We study the joint operation and sizing of cooling infrastructure for commercial HVAC systems using reinforcement learning, with the objective of minimizing life-cycle cost over a 30-year horizon. The cooling system consists of a fixed-capacity electric chiller and a thermal energy storage (TES) unit, jointly operated to meet stochastic hourly cooling demands under time-varying electricity prices. The life-cycle cost accounts for both capital expenditure and discounted operating cost, including electricity consumption and maintenance. A key challenge arises from the strong asymmetry in capital costs: increasing chiller capacity by one unit is far more expensive than an equivalent increase in TES capacity. As a result, identifying the right combination of chiller and TES sizes, while ensuring zero loss-of-cooling-load under optimal operation, is a non-trivial co-design problem. To address this, we formulate the chiller operation problem for a fixed infrastructure configuration as a finite-horizon Markov Decision Process (MDP), in which the control action is the chiller part-load ratio (PLR). The MDP is solved using a Deep Q Network (DQN) with a constrained action space. The learned DQN RL policy minimizes electricity cost over historical traces of cooling demand and electricity prices. For each candidate chiller-TES sizing configuration, the trained policy is evaluated. We then restrict attention to configurations that fully satisfy the cooling demand and perform a life-cycle cost minimization over this feasible set to identify the cost-optimal infrastructure design. Using this approach, we determine the optimal chiller and thermal energy storage capacities to be 700 and 1500, respectively.

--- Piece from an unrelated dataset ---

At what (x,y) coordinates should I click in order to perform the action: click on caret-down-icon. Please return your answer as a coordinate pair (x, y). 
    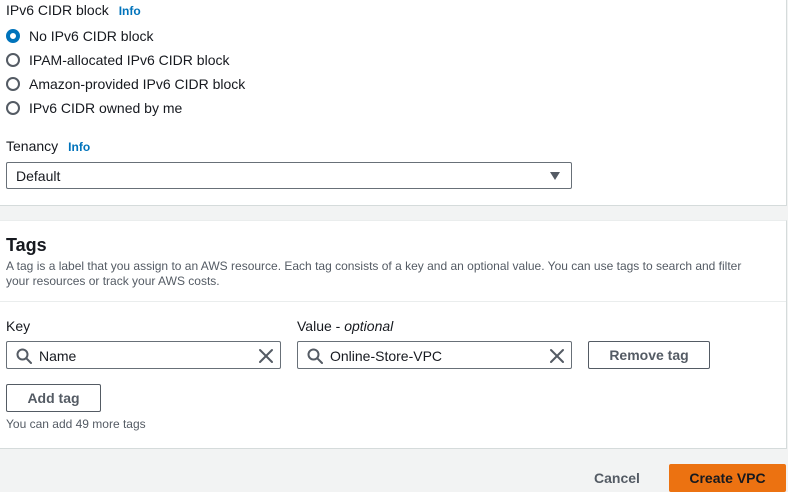
    Looking at the image, I should click on (555, 176).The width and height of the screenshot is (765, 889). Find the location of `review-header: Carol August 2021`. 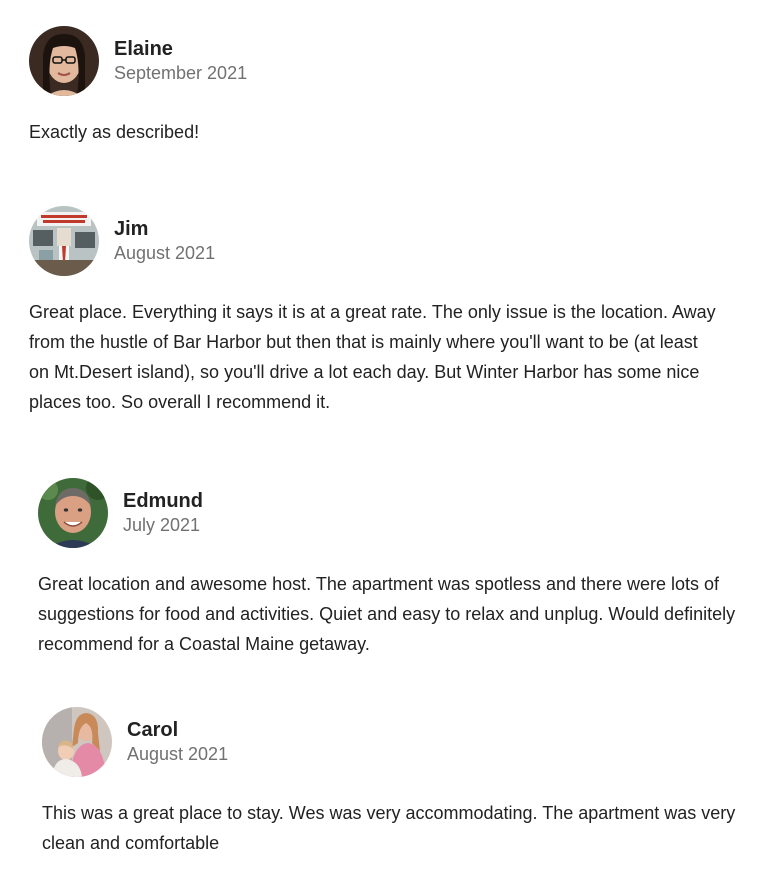

review-header: Carol August 2021 is located at coordinates (402, 742).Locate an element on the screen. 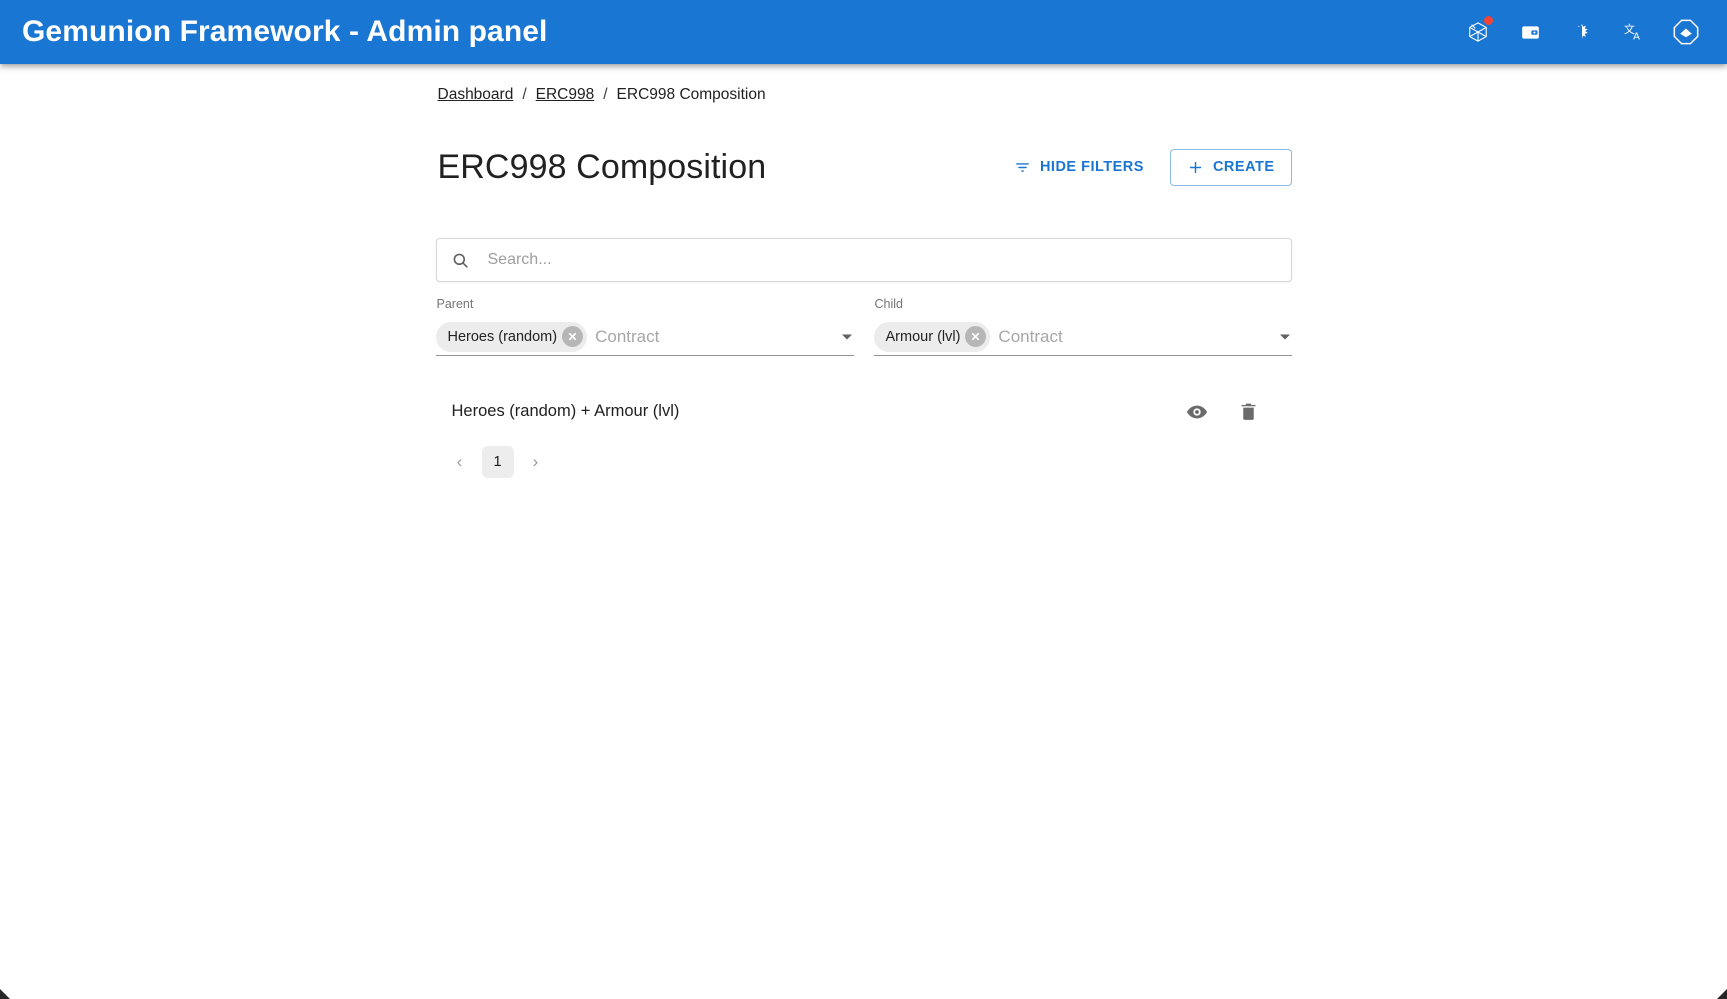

翻译：本研究采用强化学习方法，针对商业建筑暖通空调系统的冷却基础设施，开展联合运行与容量配置研究，目标是在30年周期内实现全生命周期成本最小化。冷却系统由固定容量的电驱动冷水机组和蓄冷装置组成，两者协同运行以满足随机的小时级冷负荷需求，并应对时变的电价。全生命周期成本综合考虑了资本性支出和折现后的运行成本，包括电力消耗与维护费用。一个关键挑战源于资本成本的严重不对称性：增加单位冷水机组容量的成本远高于同等规模的蓄冷装置容量提升。因此，在确保最优运行下零冷负荷损失的前提下，确定冷水机组与蓄冷装置容量的最佳组合，成为一个非平凡的协同设计问题。为解决此问题，我们将固定基础设施配置下的冷水机组运行问题建模为有限时域马尔可夫决策过程，其中控制动作为冷水机组部分负荷率。该MDP采用具有约束动作空间的深度Q网络进行求解。学习得到的DQN强化学习策略可在历史冷负荷与电价数据轨迹上实现电力成本最小化。针对每个候选的冷水机组-蓄冷装置容量配置方案，我们对训练好的策略进行评估。随后，我们将关注范围限定在完全满足冷负荷需求的配置方案集合内，通过在该可行集上进行全生命周期成本最小化计算，从而确定成本最优的基础设施设计方案。应用该方法，我们得出最优冷水机组与蓄冷装置容量分别为700和1500。